Records shown =>
- - - - - - -
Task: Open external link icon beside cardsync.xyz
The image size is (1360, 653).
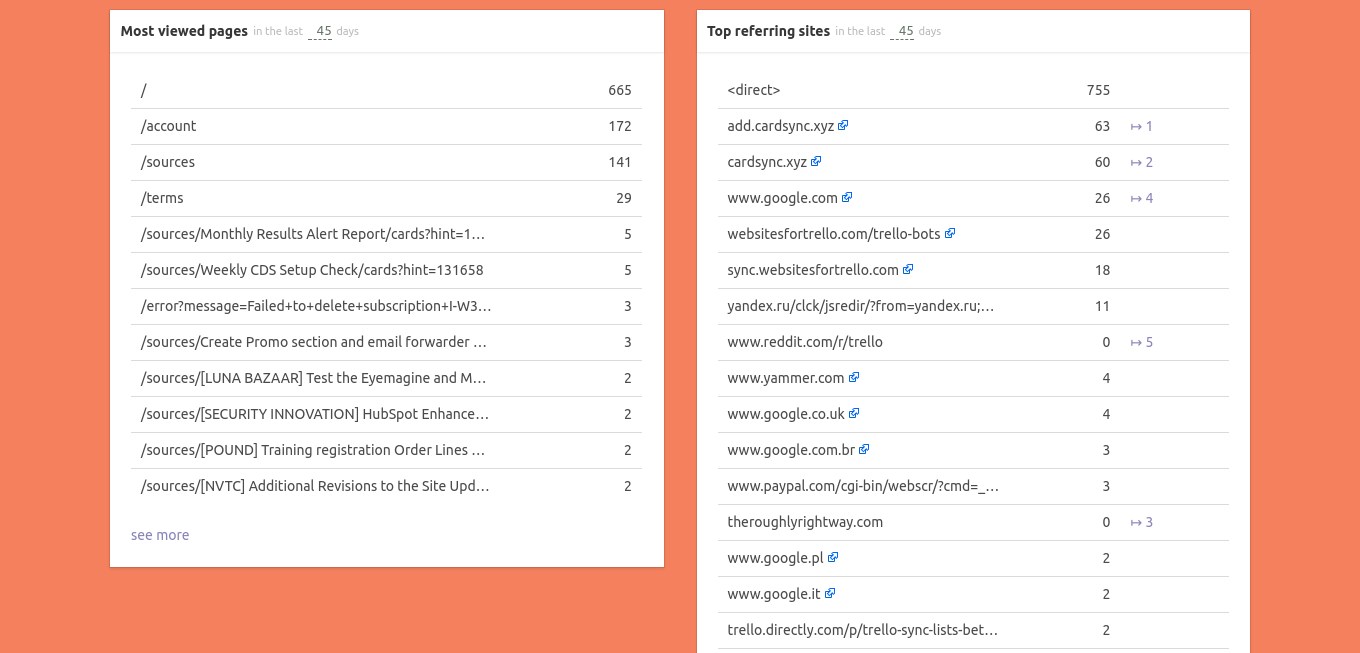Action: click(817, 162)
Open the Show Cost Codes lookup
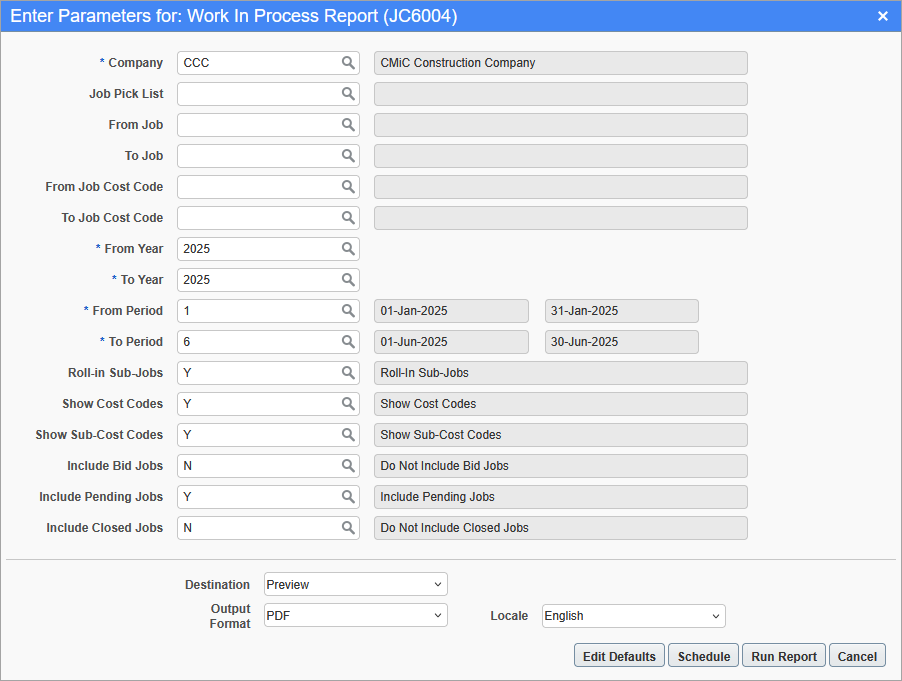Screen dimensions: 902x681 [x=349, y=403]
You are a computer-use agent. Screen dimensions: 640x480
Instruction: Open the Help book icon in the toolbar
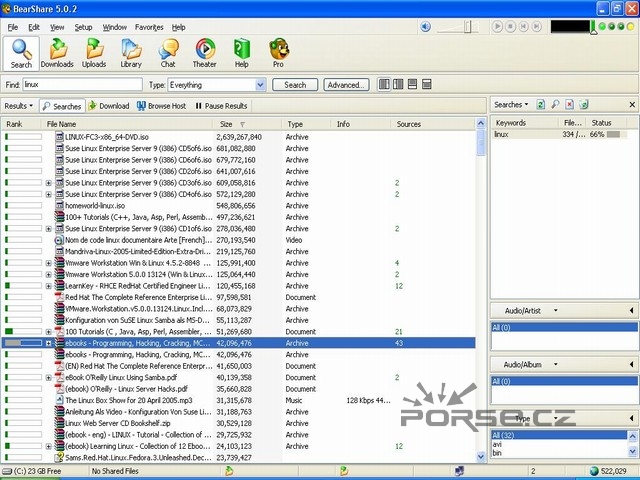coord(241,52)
- - - - - - -
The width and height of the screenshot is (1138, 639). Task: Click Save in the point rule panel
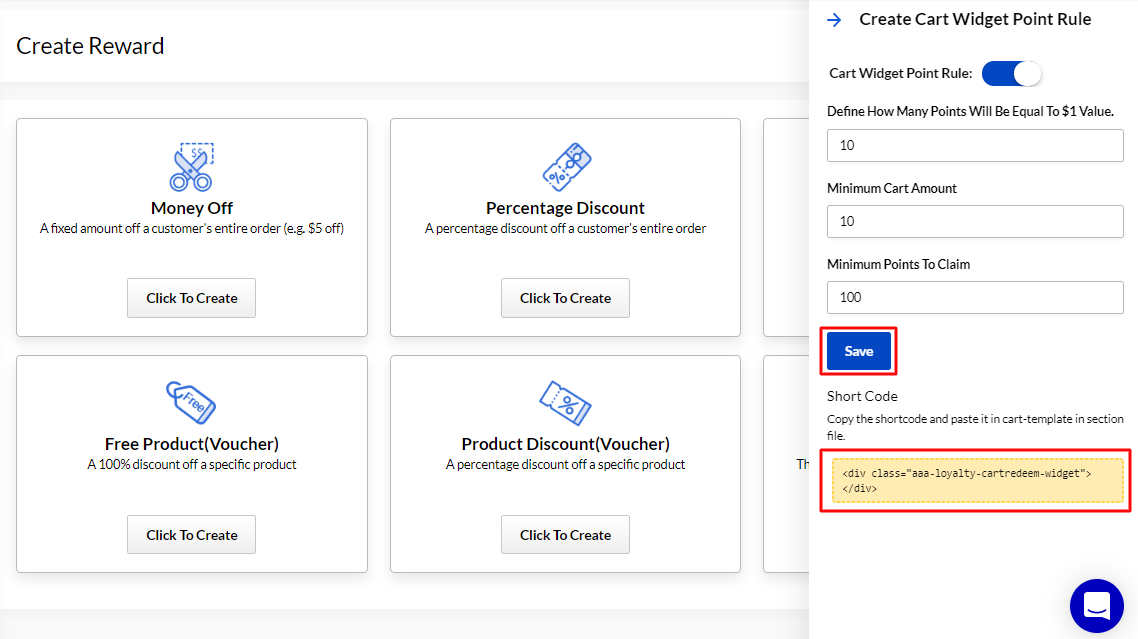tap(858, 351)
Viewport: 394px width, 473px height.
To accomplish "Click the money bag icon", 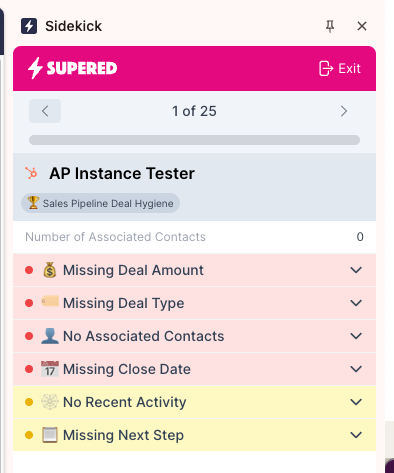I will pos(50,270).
- - - - - - -
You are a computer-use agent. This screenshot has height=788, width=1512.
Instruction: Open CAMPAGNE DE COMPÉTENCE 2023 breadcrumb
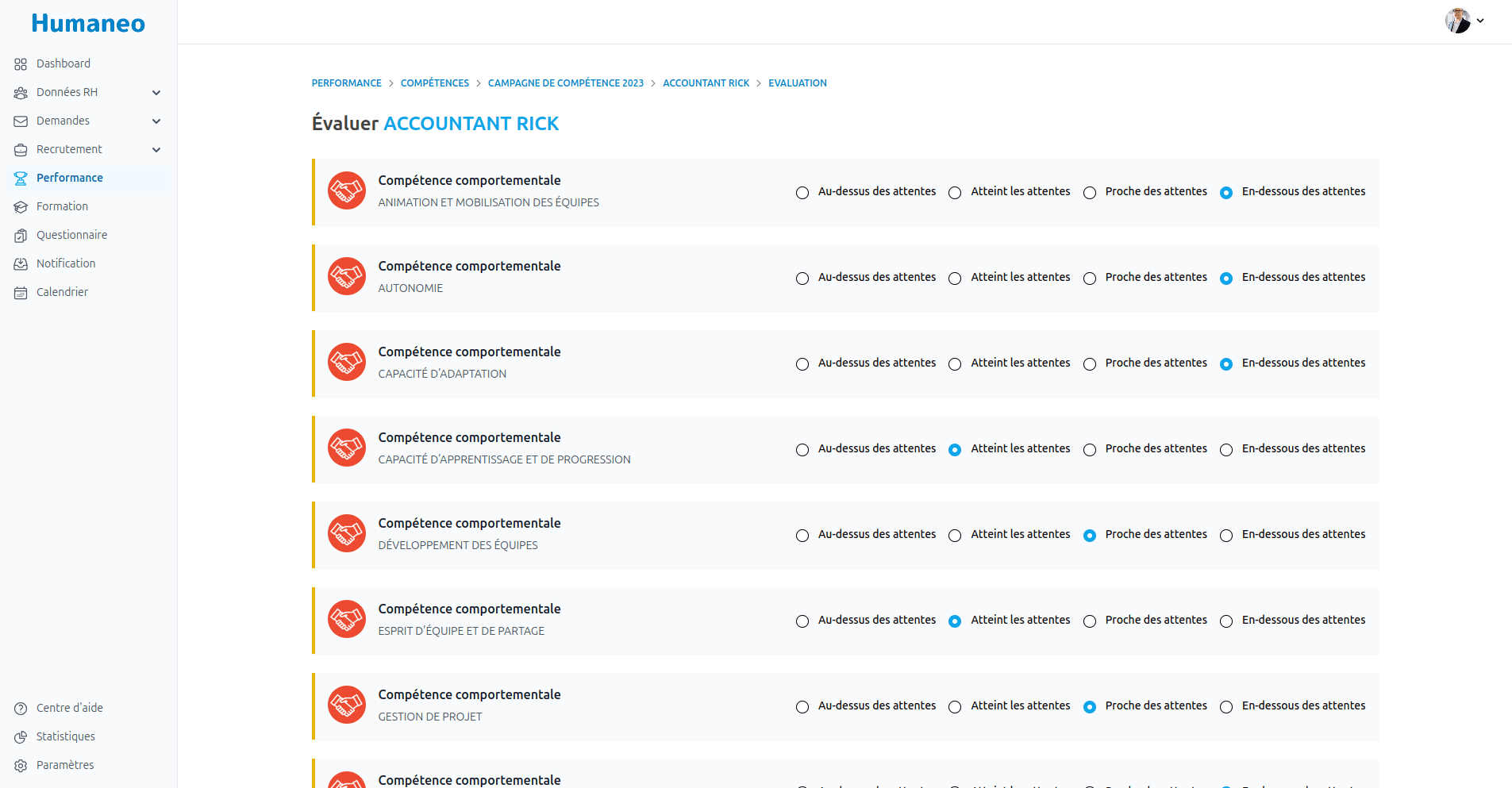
- - - - - - -
Required work =>
Tally every line in these entries where the string "agent" occurs. The tally alone is the answer.

Exercise response =>
2